What to do
Check each line of the material that follows, and copy those holding the string "will".
--- Data for the task ---
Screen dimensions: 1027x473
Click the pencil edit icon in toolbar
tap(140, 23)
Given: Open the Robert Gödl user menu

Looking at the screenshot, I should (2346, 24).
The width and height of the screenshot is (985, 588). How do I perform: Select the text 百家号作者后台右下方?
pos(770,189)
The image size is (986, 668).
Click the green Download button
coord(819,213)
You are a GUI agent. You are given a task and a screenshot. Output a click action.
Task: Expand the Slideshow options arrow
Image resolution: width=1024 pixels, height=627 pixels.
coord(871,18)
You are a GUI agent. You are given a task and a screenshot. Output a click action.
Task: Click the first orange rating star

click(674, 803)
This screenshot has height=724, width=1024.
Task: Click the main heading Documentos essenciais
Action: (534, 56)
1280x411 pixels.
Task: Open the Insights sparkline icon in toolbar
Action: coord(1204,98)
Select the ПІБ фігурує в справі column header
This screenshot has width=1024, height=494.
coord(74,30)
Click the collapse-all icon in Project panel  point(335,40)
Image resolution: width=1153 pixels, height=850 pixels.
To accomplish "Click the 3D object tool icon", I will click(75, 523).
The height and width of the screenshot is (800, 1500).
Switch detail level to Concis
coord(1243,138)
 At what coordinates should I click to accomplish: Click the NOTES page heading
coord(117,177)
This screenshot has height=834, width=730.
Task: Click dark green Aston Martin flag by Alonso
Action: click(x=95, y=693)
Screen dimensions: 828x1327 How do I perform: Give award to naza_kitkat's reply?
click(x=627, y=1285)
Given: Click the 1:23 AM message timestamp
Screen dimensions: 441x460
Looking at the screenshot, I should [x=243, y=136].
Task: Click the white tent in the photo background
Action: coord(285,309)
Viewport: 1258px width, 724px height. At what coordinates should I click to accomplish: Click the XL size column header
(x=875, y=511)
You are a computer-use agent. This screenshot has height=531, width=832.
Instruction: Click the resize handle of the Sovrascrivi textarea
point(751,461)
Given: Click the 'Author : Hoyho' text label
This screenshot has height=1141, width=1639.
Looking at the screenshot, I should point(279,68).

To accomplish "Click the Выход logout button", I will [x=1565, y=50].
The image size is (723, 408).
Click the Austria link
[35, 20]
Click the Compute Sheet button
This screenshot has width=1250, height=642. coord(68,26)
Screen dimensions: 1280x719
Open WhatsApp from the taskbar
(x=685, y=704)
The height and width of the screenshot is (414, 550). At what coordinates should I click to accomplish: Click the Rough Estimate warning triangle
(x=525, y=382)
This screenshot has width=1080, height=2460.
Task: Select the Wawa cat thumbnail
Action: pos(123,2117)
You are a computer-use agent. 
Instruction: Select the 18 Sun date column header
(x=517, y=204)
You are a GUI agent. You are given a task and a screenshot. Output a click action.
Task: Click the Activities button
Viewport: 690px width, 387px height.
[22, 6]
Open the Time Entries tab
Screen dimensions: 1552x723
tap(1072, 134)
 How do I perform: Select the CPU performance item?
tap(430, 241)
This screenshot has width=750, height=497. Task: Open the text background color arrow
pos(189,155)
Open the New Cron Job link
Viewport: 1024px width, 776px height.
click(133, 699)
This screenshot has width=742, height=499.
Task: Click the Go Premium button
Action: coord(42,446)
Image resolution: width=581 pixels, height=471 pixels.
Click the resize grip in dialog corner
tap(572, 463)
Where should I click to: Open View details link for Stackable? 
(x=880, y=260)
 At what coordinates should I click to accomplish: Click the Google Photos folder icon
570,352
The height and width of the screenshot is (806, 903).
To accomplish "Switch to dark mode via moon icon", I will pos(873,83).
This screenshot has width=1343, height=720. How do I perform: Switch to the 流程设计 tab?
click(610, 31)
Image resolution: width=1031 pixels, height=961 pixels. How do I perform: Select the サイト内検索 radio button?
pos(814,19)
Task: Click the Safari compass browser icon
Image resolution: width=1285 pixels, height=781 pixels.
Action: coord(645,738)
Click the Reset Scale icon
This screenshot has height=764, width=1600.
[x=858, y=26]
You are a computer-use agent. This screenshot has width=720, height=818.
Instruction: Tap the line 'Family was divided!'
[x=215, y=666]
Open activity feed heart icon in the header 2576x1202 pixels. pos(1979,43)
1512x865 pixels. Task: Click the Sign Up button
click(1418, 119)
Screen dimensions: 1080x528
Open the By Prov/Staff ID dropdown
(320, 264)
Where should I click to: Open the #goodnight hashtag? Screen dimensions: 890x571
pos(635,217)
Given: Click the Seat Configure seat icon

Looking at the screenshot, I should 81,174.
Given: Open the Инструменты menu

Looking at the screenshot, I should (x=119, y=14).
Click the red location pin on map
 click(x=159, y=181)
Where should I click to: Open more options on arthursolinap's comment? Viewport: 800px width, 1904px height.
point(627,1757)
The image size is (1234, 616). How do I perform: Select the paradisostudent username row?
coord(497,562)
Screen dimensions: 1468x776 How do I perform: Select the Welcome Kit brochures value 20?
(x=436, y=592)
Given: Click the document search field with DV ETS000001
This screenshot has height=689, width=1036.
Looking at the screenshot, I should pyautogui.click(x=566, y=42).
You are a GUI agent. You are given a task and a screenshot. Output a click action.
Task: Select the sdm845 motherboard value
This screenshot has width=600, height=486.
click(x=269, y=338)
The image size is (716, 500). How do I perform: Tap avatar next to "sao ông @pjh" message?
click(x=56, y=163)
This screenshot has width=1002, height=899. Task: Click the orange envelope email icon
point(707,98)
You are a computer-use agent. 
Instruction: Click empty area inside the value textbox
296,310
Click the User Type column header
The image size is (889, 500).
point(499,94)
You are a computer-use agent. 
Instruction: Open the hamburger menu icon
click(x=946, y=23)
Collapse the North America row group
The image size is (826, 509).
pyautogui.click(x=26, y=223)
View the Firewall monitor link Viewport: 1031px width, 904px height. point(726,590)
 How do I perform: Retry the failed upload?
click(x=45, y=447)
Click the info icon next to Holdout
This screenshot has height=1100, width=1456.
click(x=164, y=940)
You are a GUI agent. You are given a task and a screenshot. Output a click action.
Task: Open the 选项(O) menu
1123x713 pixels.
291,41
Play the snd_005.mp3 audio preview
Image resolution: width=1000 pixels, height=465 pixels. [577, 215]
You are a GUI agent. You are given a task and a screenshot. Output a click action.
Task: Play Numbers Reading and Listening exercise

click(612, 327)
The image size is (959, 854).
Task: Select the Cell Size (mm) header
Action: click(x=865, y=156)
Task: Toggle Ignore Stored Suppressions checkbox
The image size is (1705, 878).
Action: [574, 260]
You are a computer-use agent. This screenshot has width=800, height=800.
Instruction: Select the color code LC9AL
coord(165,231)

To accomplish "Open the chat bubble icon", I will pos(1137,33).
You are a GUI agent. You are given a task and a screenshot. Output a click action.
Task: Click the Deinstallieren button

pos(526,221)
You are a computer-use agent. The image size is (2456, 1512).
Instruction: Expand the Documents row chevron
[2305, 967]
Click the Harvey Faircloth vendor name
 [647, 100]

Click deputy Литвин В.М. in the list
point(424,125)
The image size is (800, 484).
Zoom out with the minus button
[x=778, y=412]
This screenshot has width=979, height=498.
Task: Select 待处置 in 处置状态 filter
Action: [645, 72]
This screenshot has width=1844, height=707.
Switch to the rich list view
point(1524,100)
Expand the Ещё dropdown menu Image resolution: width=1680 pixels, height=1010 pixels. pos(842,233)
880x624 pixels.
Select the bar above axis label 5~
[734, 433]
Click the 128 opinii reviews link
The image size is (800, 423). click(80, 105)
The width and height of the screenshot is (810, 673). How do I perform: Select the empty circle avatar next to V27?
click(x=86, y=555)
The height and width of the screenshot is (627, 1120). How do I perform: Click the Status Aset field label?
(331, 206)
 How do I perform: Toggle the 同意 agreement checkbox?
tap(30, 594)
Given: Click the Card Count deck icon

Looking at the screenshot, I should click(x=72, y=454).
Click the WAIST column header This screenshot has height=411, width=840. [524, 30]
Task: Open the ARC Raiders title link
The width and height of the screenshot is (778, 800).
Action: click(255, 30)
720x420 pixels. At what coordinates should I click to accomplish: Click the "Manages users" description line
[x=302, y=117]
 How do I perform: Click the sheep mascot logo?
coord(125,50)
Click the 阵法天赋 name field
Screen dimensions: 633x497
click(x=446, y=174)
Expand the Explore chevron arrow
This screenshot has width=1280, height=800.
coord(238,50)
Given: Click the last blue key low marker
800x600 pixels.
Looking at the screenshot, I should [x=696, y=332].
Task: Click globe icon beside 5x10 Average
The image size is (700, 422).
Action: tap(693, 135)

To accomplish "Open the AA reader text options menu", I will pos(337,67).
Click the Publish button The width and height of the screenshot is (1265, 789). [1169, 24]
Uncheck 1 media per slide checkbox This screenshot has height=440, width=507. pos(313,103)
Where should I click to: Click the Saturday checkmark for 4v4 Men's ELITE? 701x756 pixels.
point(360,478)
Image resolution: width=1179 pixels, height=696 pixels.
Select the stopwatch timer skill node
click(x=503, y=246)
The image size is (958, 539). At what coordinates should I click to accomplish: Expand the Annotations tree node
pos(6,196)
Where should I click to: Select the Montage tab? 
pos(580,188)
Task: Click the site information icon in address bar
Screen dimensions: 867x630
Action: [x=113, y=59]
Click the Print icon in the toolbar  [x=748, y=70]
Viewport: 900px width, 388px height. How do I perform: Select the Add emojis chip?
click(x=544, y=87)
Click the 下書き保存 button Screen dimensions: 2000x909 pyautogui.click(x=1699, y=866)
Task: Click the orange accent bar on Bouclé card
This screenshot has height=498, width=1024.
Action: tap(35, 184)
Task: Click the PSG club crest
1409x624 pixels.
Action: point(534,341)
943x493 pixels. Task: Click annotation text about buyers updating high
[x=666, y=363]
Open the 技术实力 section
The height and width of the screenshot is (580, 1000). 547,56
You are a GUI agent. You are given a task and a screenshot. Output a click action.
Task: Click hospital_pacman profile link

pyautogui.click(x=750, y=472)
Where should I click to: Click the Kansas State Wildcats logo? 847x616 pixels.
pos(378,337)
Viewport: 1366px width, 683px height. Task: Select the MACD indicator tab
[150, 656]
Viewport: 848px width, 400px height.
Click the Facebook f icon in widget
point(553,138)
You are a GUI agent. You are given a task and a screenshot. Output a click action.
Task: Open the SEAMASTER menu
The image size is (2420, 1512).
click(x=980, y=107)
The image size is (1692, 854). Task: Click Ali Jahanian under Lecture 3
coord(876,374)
---
Reply
To accomplish "Click the 3D object tool icon", I will click(75, 523).
To accomplish "Click the Выход logout button", I will [x=1565, y=50].
To accomplish "Switch to dark mode via moon icon", I will pos(873,83).
To accomplish "Open the chat bubble icon", I will pos(1137,33).
To accomplish "Open the AA reader text options menu", I will pos(337,67).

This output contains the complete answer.